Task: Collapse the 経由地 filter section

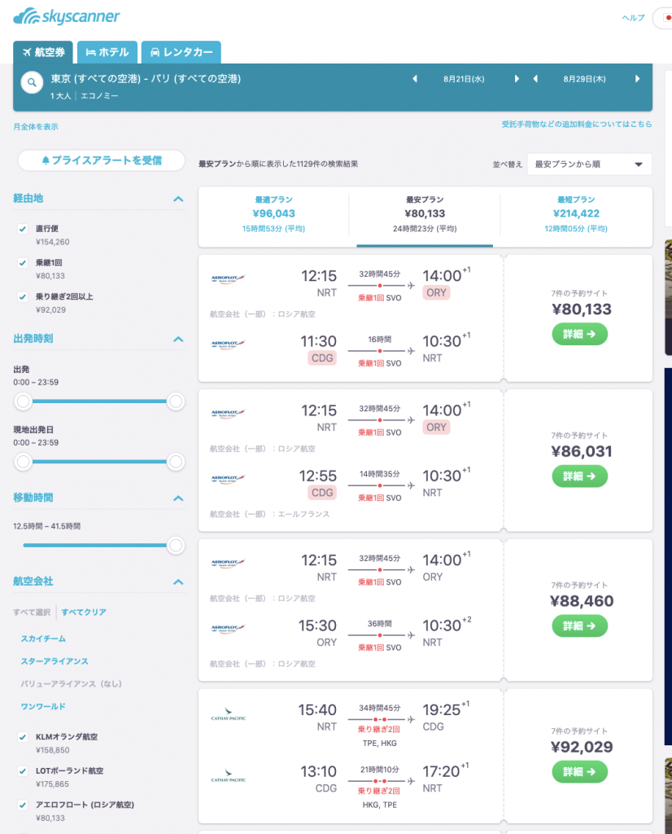Action: (178, 198)
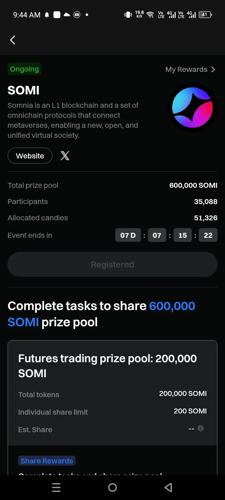
Task: Expand My Rewards chevron
Action: pos(213,69)
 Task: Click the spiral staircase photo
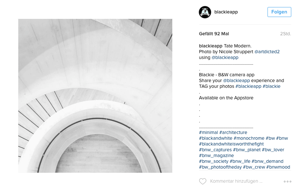(95, 96)

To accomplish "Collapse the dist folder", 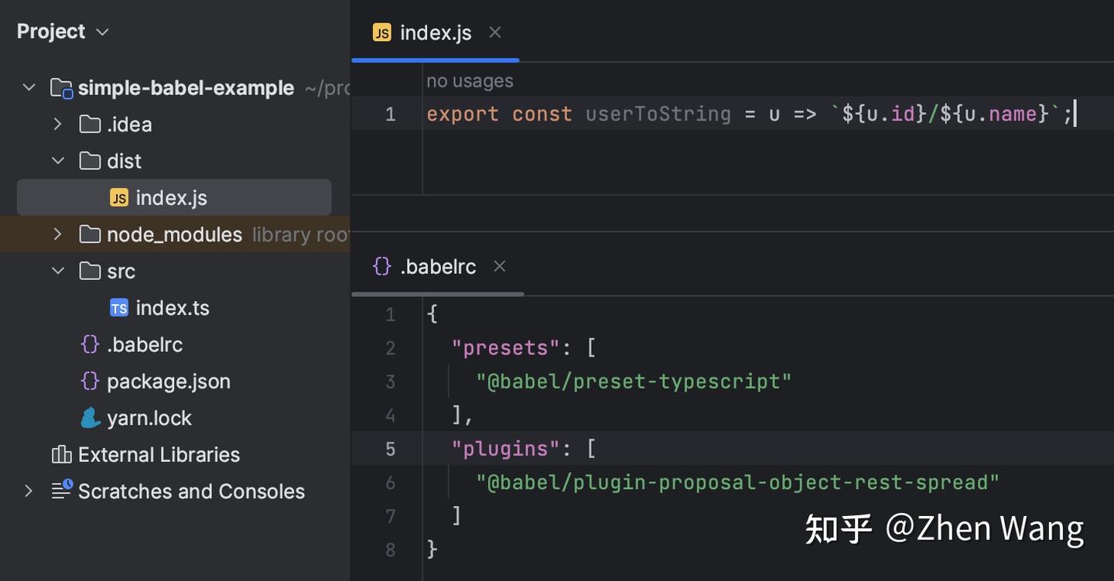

*-*-*

§ What to produce
Pick out each line in the records above that contains the string "Task", with case counting, and copy those lines.

§ Full solution
Task: Collapse the 経由地 filter section
Task: Expand My Rewards chevron
 Task: Click the spiral staircase photo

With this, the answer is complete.